- What you need to do -
When you reach the line below that has "This screenshot has width=267, height=175.", start returning lines exactly, and stop after the line that has "Task: Open player Matt Finn's profile"; skip the pictures.

══ Dataset content ══

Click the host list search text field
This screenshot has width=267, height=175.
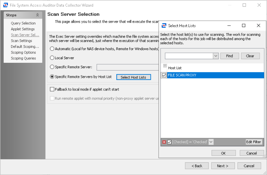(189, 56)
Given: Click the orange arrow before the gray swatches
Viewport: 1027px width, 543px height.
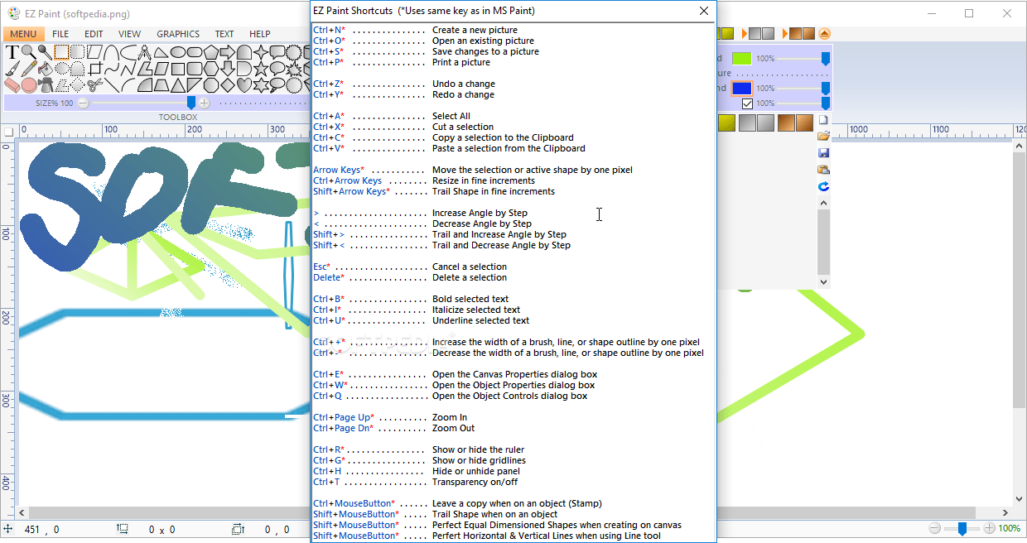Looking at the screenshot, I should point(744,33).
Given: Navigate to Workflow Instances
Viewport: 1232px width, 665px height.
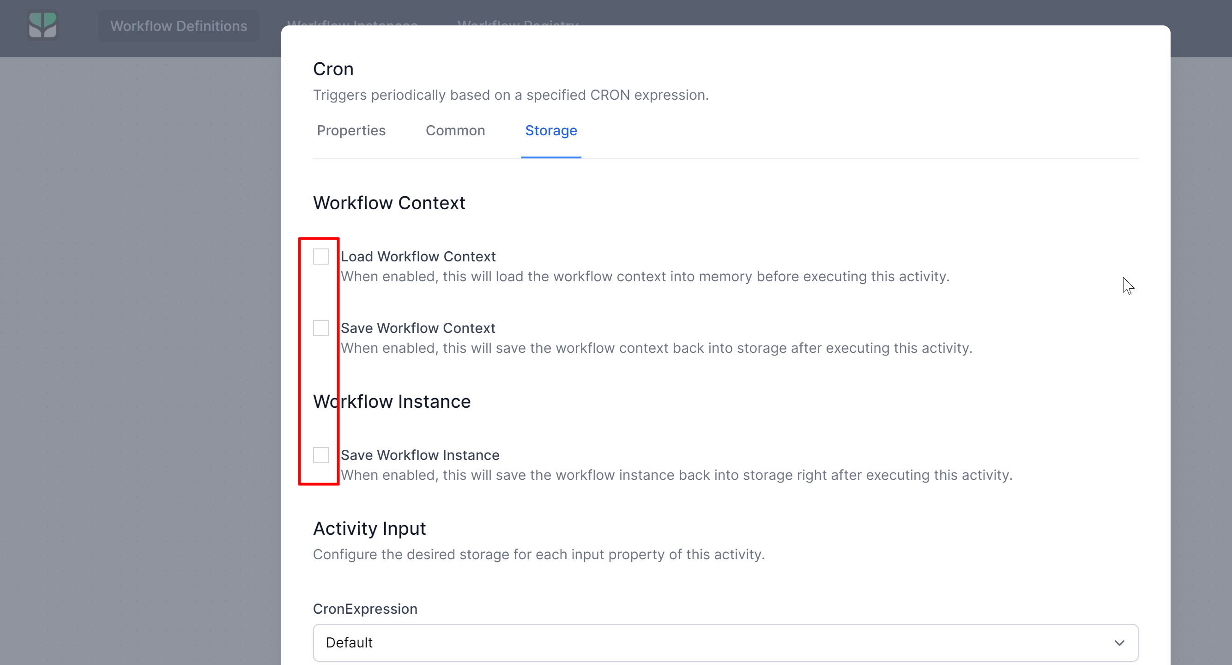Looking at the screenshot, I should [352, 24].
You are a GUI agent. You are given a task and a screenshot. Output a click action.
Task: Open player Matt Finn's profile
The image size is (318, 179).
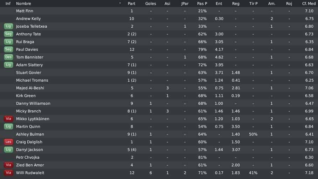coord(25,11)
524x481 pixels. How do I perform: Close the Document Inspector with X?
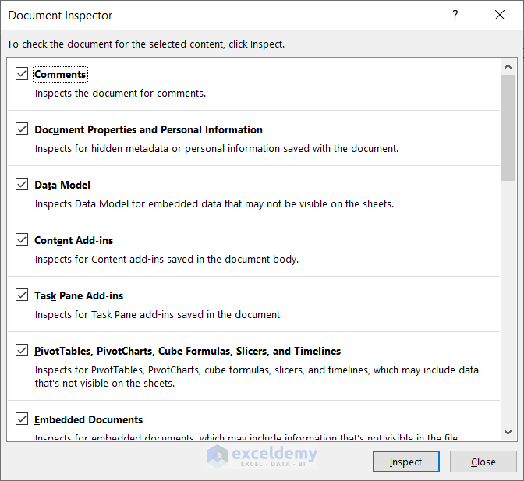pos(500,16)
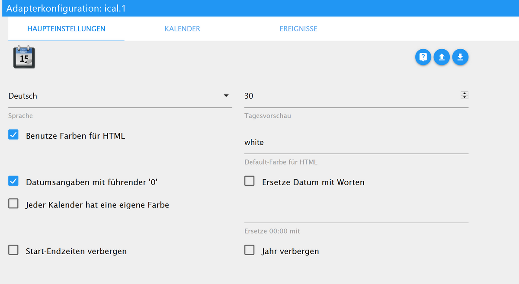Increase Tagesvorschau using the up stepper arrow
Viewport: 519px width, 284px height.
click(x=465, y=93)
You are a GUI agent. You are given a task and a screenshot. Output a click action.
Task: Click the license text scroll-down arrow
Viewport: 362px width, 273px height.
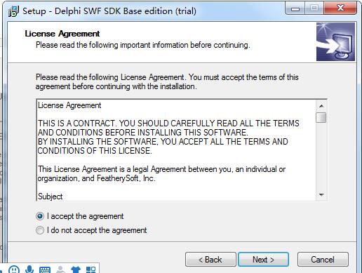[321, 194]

═══
══ Dataset content ══

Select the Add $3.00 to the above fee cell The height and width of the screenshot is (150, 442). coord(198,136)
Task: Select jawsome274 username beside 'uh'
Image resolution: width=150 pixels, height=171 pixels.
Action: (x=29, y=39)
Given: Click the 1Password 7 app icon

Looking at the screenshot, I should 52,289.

═══
══ Dataset content ══

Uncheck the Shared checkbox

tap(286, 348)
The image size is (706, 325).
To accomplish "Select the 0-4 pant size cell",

═══

- Exercise answer -
This screenshot has width=267, height=175.
(189, 56)
Given: Click the orange arrow before the gray swatches
Viewport: 1027px width, 543px height.
Looking at the screenshot, I should point(744,33).
Given: Navigate to Workflow Instances
Viewport: 1232px width, 665px height.
Looking at the screenshot, I should [352, 24].
You are a GUI agent. You are given a task and a screenshot. Output a click action.
Task: Open player Matt Finn's profile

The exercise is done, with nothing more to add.